Lately, I’m big on doing, as Glennon Melton calls it, “the next precise thing.” And what I wanted at precisely that time was a shower. Not even to wash: just to stand in the hot spray, the close humidity of it, the absence of little hands tugging at me. And that was just enough of a reset for me to get dressed, get the kids dressed, and go for a walk along the river after we ate lunch.

All in all, it wasn’t a stellar day, though our friends did pop over for tricks and treats, so that when Colm fell asleep at 5 and actual trick or treating didn’t happen, nobody was sad about it. I went to bed early, too. The thought crossed my mind more than once that maybe I need to get antidepressants. But today dawned differently. Even though it started at 4:30 for me and Colm, I don’t feel nearly as exhausted as I did yesterday; I’m already dressed, we made muffins, we walked to the store and back.
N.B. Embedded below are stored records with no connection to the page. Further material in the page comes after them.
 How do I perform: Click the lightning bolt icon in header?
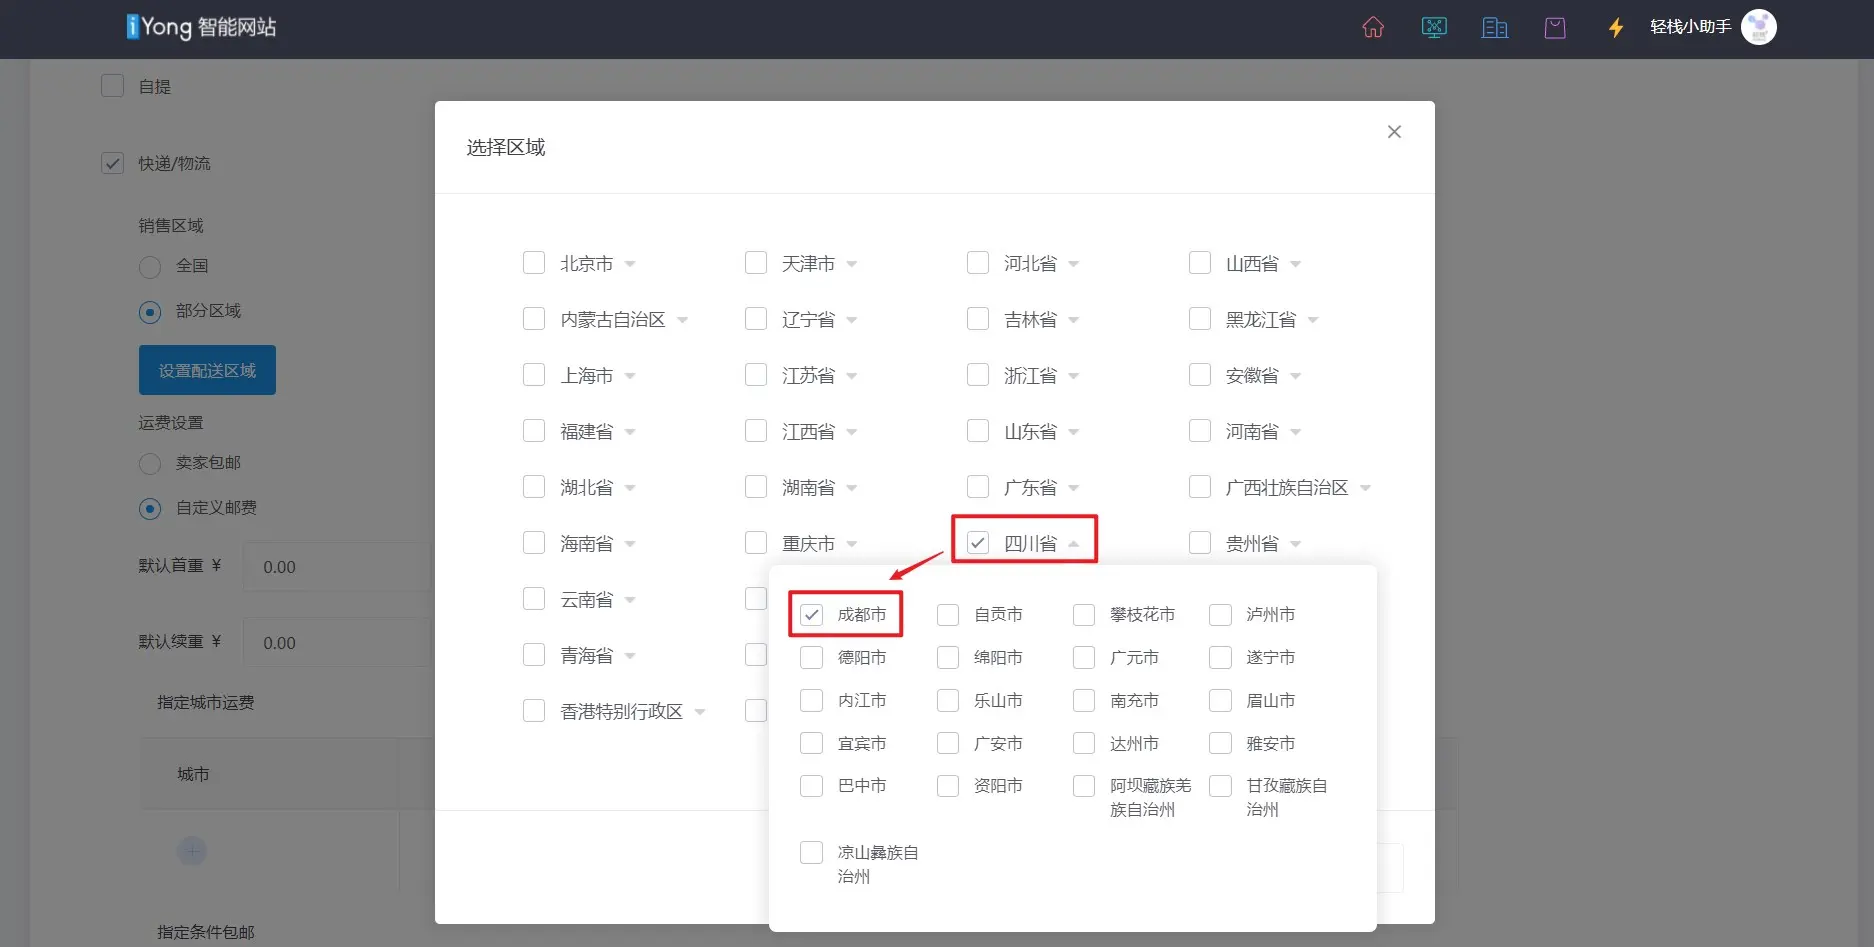[1615, 27]
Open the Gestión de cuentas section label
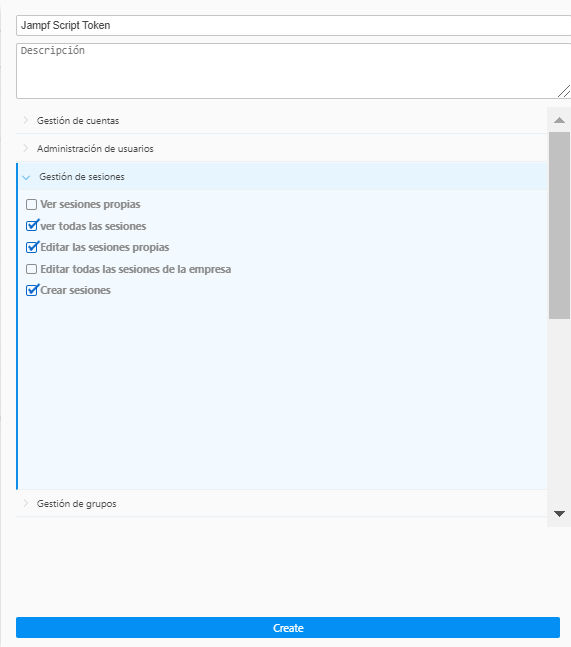 coord(78,120)
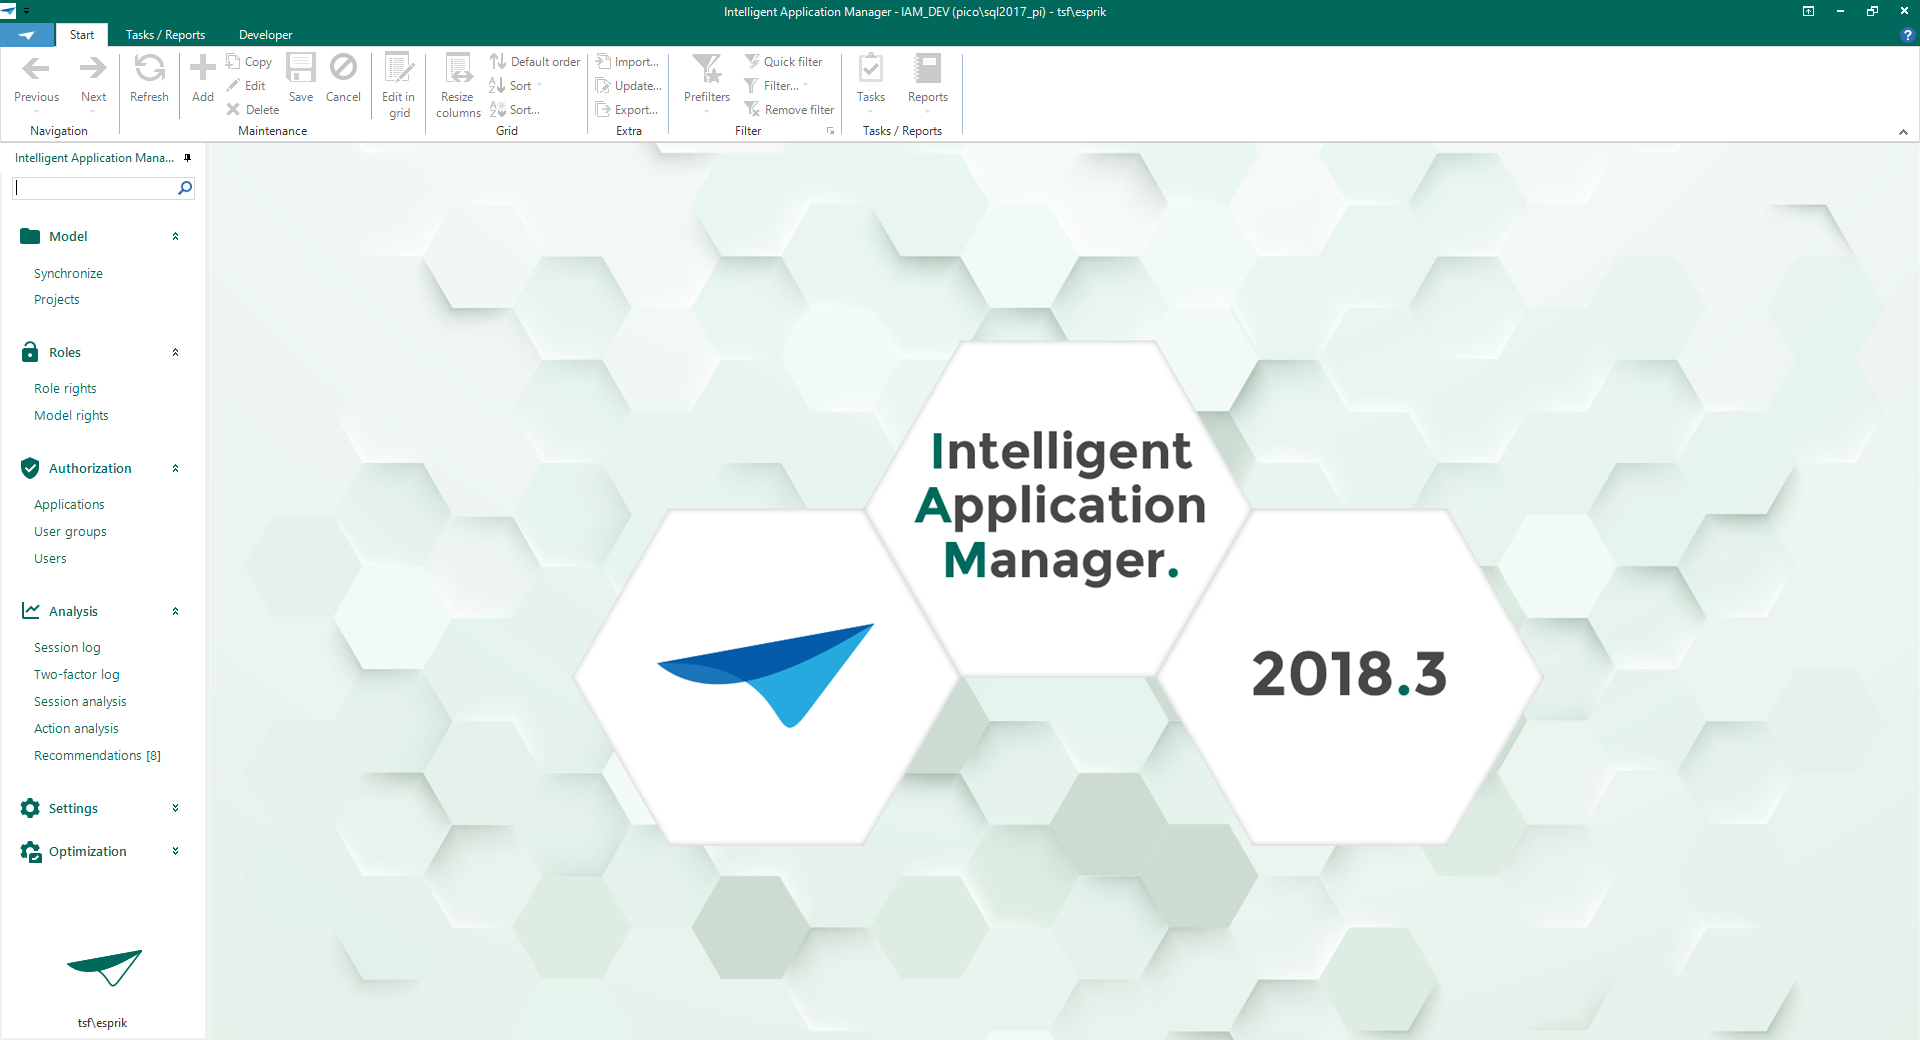Screen dimensions: 1920x1040
Task: Click the Resize columns icon
Action: 458,69
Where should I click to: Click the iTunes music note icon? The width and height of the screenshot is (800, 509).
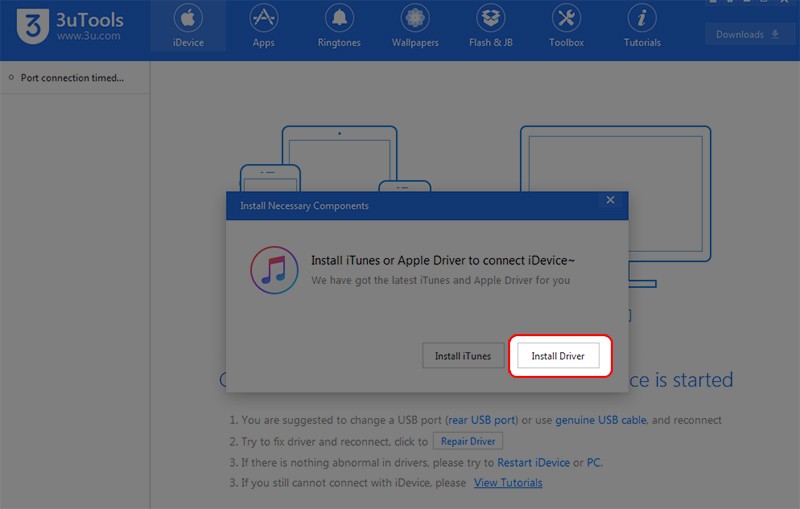pyautogui.click(x=274, y=270)
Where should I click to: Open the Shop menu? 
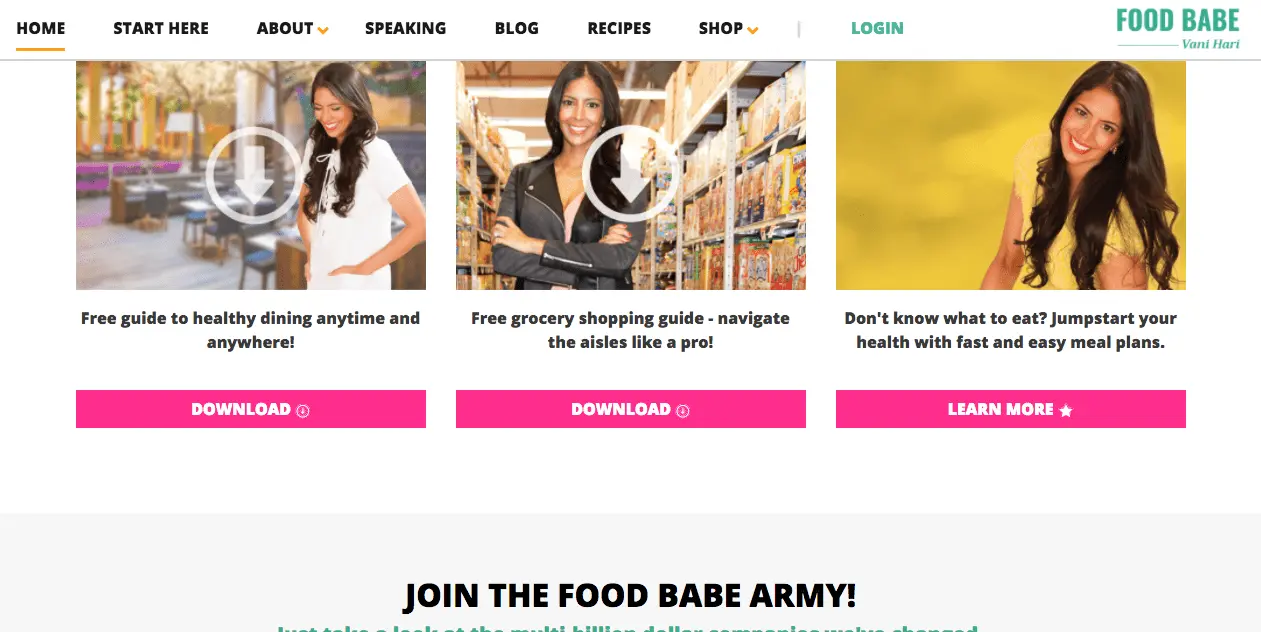pos(721,28)
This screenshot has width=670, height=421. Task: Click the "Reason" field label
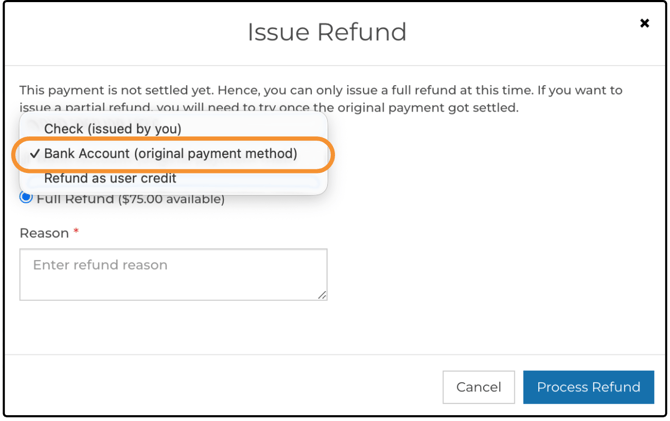(x=44, y=233)
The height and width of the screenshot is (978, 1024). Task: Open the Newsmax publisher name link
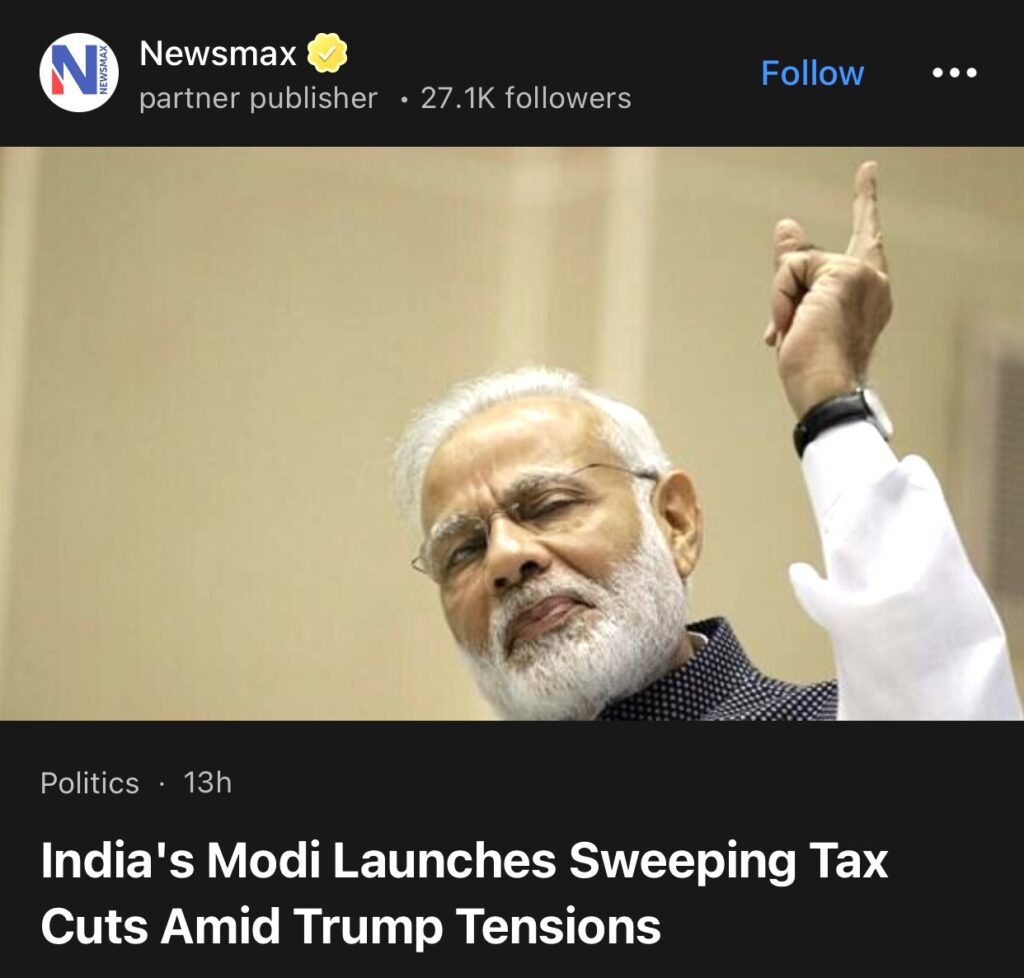coord(217,53)
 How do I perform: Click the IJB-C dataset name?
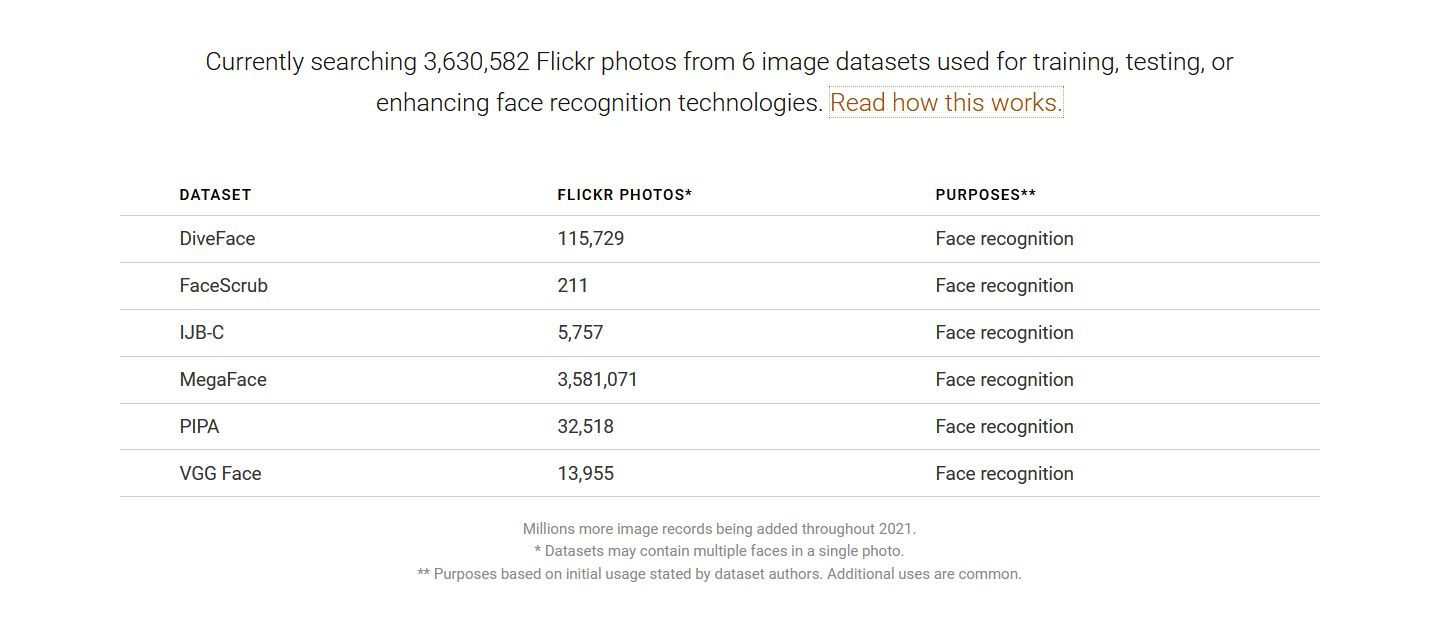201,333
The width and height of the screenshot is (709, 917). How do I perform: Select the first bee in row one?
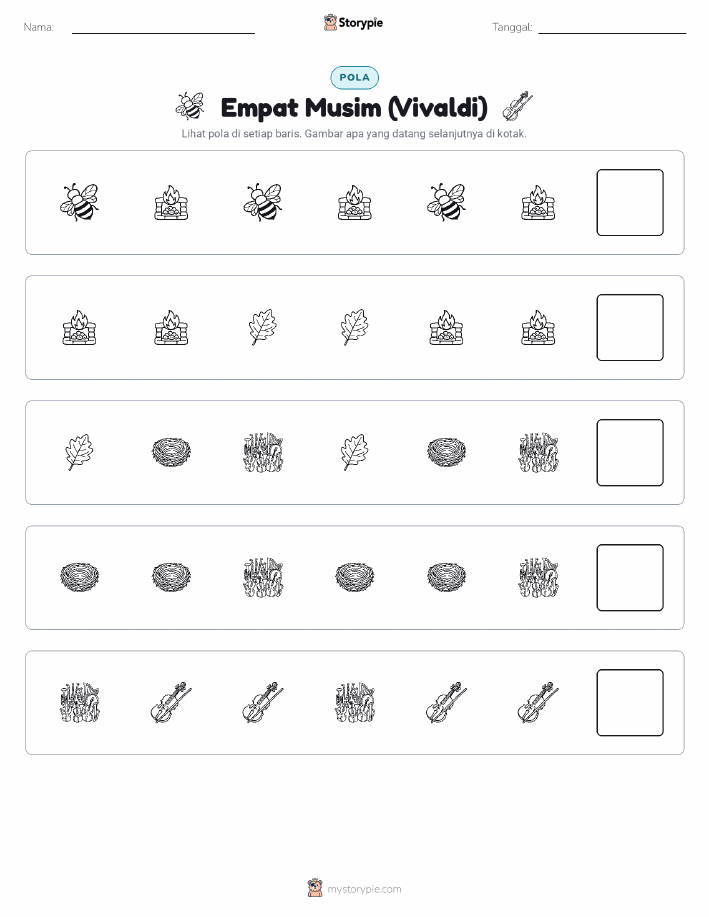click(x=79, y=202)

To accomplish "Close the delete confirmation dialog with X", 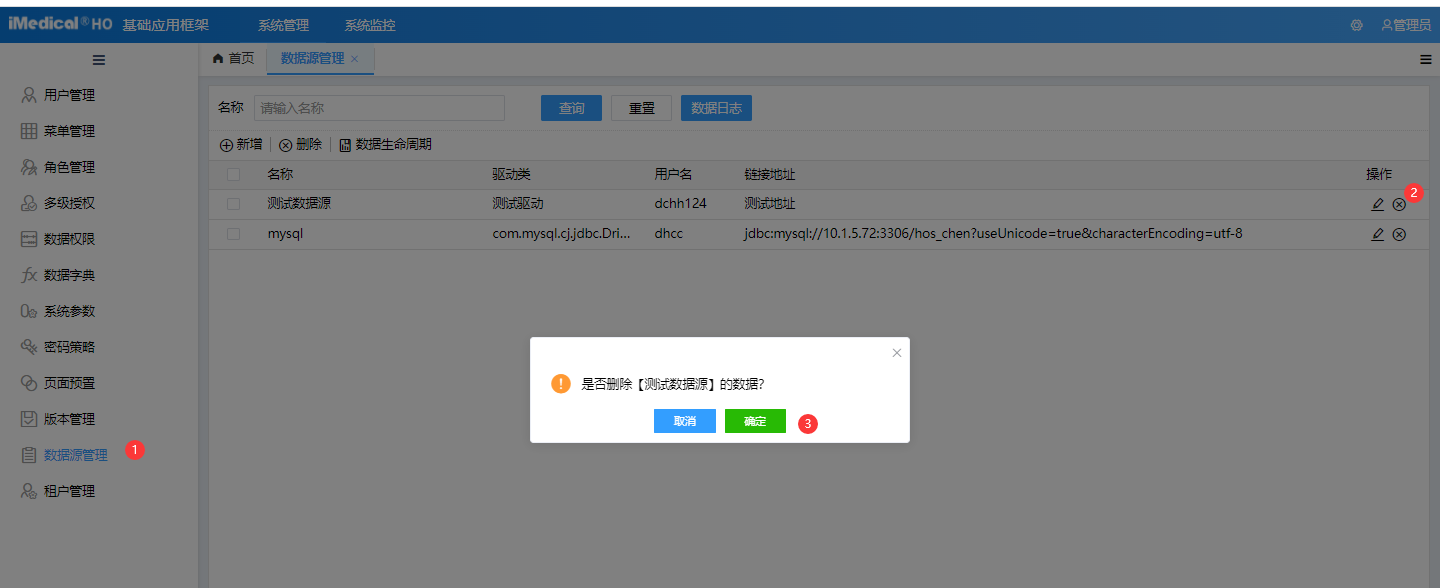I will click(x=896, y=353).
Part of my recovery from PPD, and from a lifetime of bouts of depression, has been learning that just because I have one bad day, or two bad days, doesn’t mean I’m doomed. It doesn’t mean I’m failing, it doesn’t mean I’m going back “down” again. Sometimes, we just have a shitty day. We’re tired, our energy is low. It’s winter and sunrise is 10 a.m. Giving myself permission to feel that way yesterday was an act of self-love and self-care. Staying present with whatever feelings arise, without making sweeping statements about what they might mean for tomorrow or even five minutes from now, is what’s getting me through each day.

Today, I hope you’ll give yourself permission to feel your feelings, whether they’re high or low or just neutral, without making any judgements. Love yourself as you’d love your best friend.